**Instruction:** Turn the listing below into a numbered list, leaving out any blank lines.

**Dataset entries:**
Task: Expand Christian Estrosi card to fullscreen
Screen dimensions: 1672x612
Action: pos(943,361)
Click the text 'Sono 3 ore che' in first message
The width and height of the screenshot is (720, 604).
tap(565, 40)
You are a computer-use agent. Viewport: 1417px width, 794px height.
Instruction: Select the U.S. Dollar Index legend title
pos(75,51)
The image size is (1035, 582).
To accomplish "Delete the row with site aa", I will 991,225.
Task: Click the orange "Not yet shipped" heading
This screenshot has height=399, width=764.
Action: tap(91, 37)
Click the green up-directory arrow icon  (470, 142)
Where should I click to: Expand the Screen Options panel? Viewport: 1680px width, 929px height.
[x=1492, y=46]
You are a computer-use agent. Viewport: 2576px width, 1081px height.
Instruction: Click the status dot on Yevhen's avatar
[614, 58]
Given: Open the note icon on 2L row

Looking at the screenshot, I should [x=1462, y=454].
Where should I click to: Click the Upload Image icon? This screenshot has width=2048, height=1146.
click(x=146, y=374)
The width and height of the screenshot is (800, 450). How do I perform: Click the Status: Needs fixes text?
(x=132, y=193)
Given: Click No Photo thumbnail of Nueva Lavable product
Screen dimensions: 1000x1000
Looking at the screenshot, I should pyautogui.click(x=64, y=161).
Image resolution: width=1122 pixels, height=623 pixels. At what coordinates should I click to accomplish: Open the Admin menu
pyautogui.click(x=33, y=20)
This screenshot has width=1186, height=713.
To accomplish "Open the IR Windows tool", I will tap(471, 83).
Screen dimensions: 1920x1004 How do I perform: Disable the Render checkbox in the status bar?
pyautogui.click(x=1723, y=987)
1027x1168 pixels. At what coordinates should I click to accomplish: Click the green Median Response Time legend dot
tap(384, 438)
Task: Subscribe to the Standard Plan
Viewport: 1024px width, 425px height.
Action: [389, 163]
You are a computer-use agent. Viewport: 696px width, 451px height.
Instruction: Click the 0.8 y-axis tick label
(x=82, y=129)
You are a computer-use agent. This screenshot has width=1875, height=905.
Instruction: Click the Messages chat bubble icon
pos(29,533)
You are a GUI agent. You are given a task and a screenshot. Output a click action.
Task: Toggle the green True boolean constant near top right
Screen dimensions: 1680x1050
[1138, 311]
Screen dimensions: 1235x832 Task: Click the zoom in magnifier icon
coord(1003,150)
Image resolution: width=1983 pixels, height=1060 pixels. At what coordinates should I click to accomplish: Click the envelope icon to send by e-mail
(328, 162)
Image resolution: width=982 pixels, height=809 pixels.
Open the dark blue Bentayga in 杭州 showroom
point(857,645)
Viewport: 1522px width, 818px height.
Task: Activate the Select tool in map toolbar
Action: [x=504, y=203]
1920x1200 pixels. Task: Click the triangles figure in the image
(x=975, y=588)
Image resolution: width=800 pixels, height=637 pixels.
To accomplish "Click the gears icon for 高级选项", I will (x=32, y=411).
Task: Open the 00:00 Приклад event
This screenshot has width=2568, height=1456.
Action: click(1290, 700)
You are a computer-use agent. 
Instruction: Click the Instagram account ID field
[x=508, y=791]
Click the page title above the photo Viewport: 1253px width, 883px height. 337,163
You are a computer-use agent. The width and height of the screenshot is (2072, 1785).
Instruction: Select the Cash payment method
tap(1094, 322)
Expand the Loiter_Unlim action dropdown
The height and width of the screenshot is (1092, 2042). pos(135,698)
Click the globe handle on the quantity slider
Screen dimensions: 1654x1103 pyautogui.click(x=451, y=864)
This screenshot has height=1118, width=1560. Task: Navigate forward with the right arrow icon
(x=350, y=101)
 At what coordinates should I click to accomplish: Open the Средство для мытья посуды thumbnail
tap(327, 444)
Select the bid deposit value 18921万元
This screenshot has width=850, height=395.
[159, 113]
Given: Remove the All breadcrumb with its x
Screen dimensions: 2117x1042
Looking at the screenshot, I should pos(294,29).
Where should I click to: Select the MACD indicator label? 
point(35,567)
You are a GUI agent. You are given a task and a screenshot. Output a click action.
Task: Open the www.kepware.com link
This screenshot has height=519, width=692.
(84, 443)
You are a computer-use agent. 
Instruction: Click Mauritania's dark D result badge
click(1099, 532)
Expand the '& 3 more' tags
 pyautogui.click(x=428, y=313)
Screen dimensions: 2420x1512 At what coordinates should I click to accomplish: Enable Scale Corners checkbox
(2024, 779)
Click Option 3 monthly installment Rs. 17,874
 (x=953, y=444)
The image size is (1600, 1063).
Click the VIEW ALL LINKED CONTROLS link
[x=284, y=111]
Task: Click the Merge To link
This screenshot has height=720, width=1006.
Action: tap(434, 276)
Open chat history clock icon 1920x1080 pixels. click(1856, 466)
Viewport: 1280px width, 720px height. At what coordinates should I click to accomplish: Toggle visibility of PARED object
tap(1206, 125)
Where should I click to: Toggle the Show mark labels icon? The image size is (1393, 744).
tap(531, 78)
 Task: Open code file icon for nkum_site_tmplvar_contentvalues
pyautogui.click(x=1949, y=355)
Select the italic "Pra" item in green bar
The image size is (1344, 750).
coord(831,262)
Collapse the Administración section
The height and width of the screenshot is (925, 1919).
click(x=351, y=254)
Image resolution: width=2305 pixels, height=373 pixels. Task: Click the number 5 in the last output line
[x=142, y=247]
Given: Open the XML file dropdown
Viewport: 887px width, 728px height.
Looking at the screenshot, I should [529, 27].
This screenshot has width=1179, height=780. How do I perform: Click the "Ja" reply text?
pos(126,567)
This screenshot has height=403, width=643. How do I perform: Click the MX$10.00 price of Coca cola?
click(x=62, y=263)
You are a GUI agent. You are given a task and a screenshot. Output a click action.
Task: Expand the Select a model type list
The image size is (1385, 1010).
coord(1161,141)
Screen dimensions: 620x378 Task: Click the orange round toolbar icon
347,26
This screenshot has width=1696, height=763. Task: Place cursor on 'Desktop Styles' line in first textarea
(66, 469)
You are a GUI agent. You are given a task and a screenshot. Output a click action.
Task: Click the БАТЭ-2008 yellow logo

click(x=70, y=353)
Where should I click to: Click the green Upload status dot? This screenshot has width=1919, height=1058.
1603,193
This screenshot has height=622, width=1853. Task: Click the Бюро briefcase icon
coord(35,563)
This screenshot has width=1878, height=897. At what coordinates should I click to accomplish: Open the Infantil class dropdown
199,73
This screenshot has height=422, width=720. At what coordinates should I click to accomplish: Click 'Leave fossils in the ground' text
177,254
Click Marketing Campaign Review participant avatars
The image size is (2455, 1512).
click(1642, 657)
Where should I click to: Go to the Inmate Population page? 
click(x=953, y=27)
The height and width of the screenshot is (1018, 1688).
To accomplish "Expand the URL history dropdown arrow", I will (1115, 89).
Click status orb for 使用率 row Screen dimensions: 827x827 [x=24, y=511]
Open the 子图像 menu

**Full output:**
1. Task: Expand Christian Estrosi card to fullscreen
2. Screen dimensions: 1672x612
3. Action: pos(943,361)
4. Click the text 'Sono 3 ore che' in first message
5. The width and height of the screenshot is (720, 604).
6. tap(565, 40)
7. You are a computer-use agent. Viewport: 1417px width, 794px height.
8. Instruction: Select the U.S. Dollar Index legend title
9. pos(75,51)
10. The image size is (1035, 582).
11. To accomplish "Delete the row with site aa", I will 991,225.
12. Task: Click the orange "Not yet shipped" heading
13. This screenshot has height=399, width=764.
14. Action: tap(91, 37)
15. Click the green up-directory arrow icon  (470, 142)
16. Where should I click to: Expand the Screen Options panel? Viewport: 1680px width, 929px height.
17. [x=1492, y=46]
18. You are a computer-use agent. Viewport: 2576px width, 1081px height.
19. Instruction: Click the status dot on Yevhen's avatar
20. [614, 58]
21. Given: Open the note icon on 2L row
22. Looking at the screenshot, I should [x=1462, y=454].
23. Where should I click to: Click the Upload Image icon? This screenshot has width=2048, height=1146.
24. click(x=146, y=374)
25. The width and height of the screenshot is (800, 450). How do I perform: Click the Status: Needs fixes text?
26. (x=132, y=193)
27. Given: Click No Photo thumbnail of Nueva Lavable product
28. Screen dimensions: 1000x1000
29. Looking at the screenshot, I should pyautogui.click(x=64, y=161).
30. Image resolution: width=1122 pixels, height=623 pixels. At what coordinates should I click to accomplish: Open the Admin menu
31. pyautogui.click(x=33, y=20)
32. This screenshot has width=1186, height=713.
33. To accomplish "Open the IR Windows tool", I will tap(471, 83).
34. Screen dimensions: 1920x1004 How do I perform: Disable the Render checkbox in the status bar?
35. pyautogui.click(x=1723, y=987)
36. 1027x1168 pixels. At what coordinates should I click to accomplish: Click the green Median Response Time legend dot
37. tap(384, 438)
38. Task: Subscribe to the Standard Plan
39. Viewport: 1024px width, 425px height.
40. Action: [389, 163]
41. You are a computer-use agent. Viewport: 696px width, 451px height.
42. Instruction: Click the 0.8 y-axis tick label
43. (x=82, y=129)
44. You are a computer-use agent. This screenshot has width=1875, height=905.
45. Instruction: Click the Messages chat bubble icon
46. pos(29,533)
47. You are a GUI agent. You are given a task and a screenshot. Output a click action.
48. Task: Toggle the green True boolean constant near top right
49. Screen dimensions: 1680x1050
50. [1138, 311]
51. Screen dimensions: 1235x832 Task: Click the zoom in magnifier icon
52. coord(1003,150)
53. Image resolution: width=1983 pixels, height=1060 pixels. At what coordinates should I click to accomplish: Click the envelope icon to send by e-mail
54. (328, 162)
55. Image resolution: width=982 pixels, height=809 pixels.
56. Open the dark blue Bentayga in 杭州 showroom
57. point(857,645)
58. Viewport: 1522px width, 818px height.
59. Task: Activate the Select tool in map toolbar
60. Action: [x=504, y=203]
61. 1920x1200 pixels. Task: Click the triangles figure in the image
62. (x=975, y=588)
63. Image resolution: width=800 pixels, height=637 pixels.
64. To accomplish "Click the gears icon for 高级选项", I will (x=32, y=411).
65. Task: Open the 00:00 Приклад event
66. This screenshot has width=2568, height=1456.
67. Action: click(1290, 700)
68. You are a computer-use agent. 
69. Instruction: Click the Instagram account ID field
70. [x=508, y=791]
71. Click the page title above the photo Viewport: 1253px width, 883px height. 337,163
72. You are a computer-use agent. The width and height of the screenshot is (2072, 1785).
73. Instruction: Select the Cash payment method
74. tap(1094, 322)
75. Expand the Loiter_Unlim action dropdown
76. The height and width of the screenshot is (1092, 2042). pos(135,698)
77. Click the globe handle on the quantity slider
78. Screen dimensions: 1654x1103 pyautogui.click(x=451, y=864)
79. This screenshot has height=1118, width=1560. Task: Navigate forward with the right arrow icon
80. (x=350, y=101)
81.  At what coordinates should I click to accomplish: Open the Средство для мытья посуды thumbnail
82. tap(327, 444)
83. Select the bid deposit value 18921万元
84. This screenshot has width=850, height=395.
85. [159, 113]
86. Given: Remove the All breadcrumb with its x
87. Screen dimensions: 2117x1042
88. Looking at the screenshot, I should pos(294,29).
89. Where should I click to: Select the MACD indicator label? 
90. point(35,567)
91. You are a GUI agent. You are given a task and a screenshot. Output a click action.
92. Task: Open the www.kepware.com link
93. This screenshot has height=519, width=692.
94. (84, 443)
95. You are a computer-use agent. 
96. Instruction: Click Mauritania's dark D result badge
97. click(1099, 532)
98. Expand the '& 3 more' tags
99.  pyautogui.click(x=428, y=313)
100. Screen dimensions: 2420x1512 At what coordinates should I click to accomplish: Enable Scale Corners checkbox
101. (2024, 779)
102. Click Option 3 monthly installment Rs. 17,874
103.  (x=953, y=444)
104. The image size is (1600, 1063).
105. Click the VIEW ALL LINKED CONTROLS link
106. [x=284, y=111]
107. Task: Click the Merge To link
108. This screenshot has height=720, width=1006.
109. Action: tap(434, 276)
110. Open chat history clock icon 1920x1080 pixels. click(1856, 466)
111. Viewport: 1280px width, 720px height. At what coordinates should I click to accomplish: Toggle visibility of PARED object
112. tap(1206, 125)
113. Where should I click to: Toggle the Show mark labels icon? The image size is (1393, 744).
114. tap(531, 78)
115.  Task: Open code file icon for nkum_site_tmplvar_contentvalues
116. pyautogui.click(x=1949, y=355)
117. Select the italic "Pra" item in green bar
118. The image size is (1344, 750).
119. coord(831,262)
120. Collapse the Administración section
121. The height and width of the screenshot is (925, 1919).
122. click(x=351, y=254)
123. Image resolution: width=2305 pixels, height=373 pixels. Task: Click the number 5 in the last output line
124. [x=142, y=247]
125. Given: Open the XML file dropdown
126. Viewport: 887px width, 728px height.
127. Looking at the screenshot, I should [529, 27].
128. This screenshot has width=1179, height=780. How do I perform: Click the "Ja" reply text?
129. pos(126,567)
130. This screenshot has height=403, width=643. How do I perform: Click the MX$10.00 price of Coca cola?
131. click(x=62, y=263)
132. You are a GUI agent. You are given a task and a screenshot. Output a click action.
133. Task: Expand the Select a model type list
134. The image size is (1385, 1010).
135. coord(1161,141)
136. Screen dimensions: 620x378 Task: Click the orange round toolbar icon
137. 347,26
138. This screenshot has width=1696, height=763. Task: Place cursor on 'Desktop Styles' line in first textarea
139. (66, 469)
140. You are a GUI agent. You are given a task and a screenshot. Output a click action.
141. Task: Click the БАТЭ-2008 yellow logo
142. click(x=70, y=353)
143. Where should I click to: Click the green Upload status dot? This screenshot has width=1919, height=1058.
144. 1603,193
145. This screenshot has height=622, width=1853. Task: Click the Бюро briefcase icon
146. coord(35,563)
147. This screenshot has width=1878, height=897. At what coordinates should I click to accomplish: Open the Infantil class dropdown
148. 199,73
149. This screenshot has height=422, width=720. At what coordinates should I click to accomplish: Click 'Leave fossils in the ground' text
150. 177,254
151. Click Marketing Campaign Review participant avatars
152. The image size is (2455, 1512).
153. click(1642, 657)
154. Where should I click to: Go to the Inmate Population page? 
155. click(x=953, y=27)
156. The height and width of the screenshot is (1018, 1688).
157. To accomplish "Expand the URL history dropdown arrow", I will (1115, 89).
158. Click status orb for 使用率 row Screen dimensions: 827x827 [x=24, y=511]
159. Open the 子图像 menu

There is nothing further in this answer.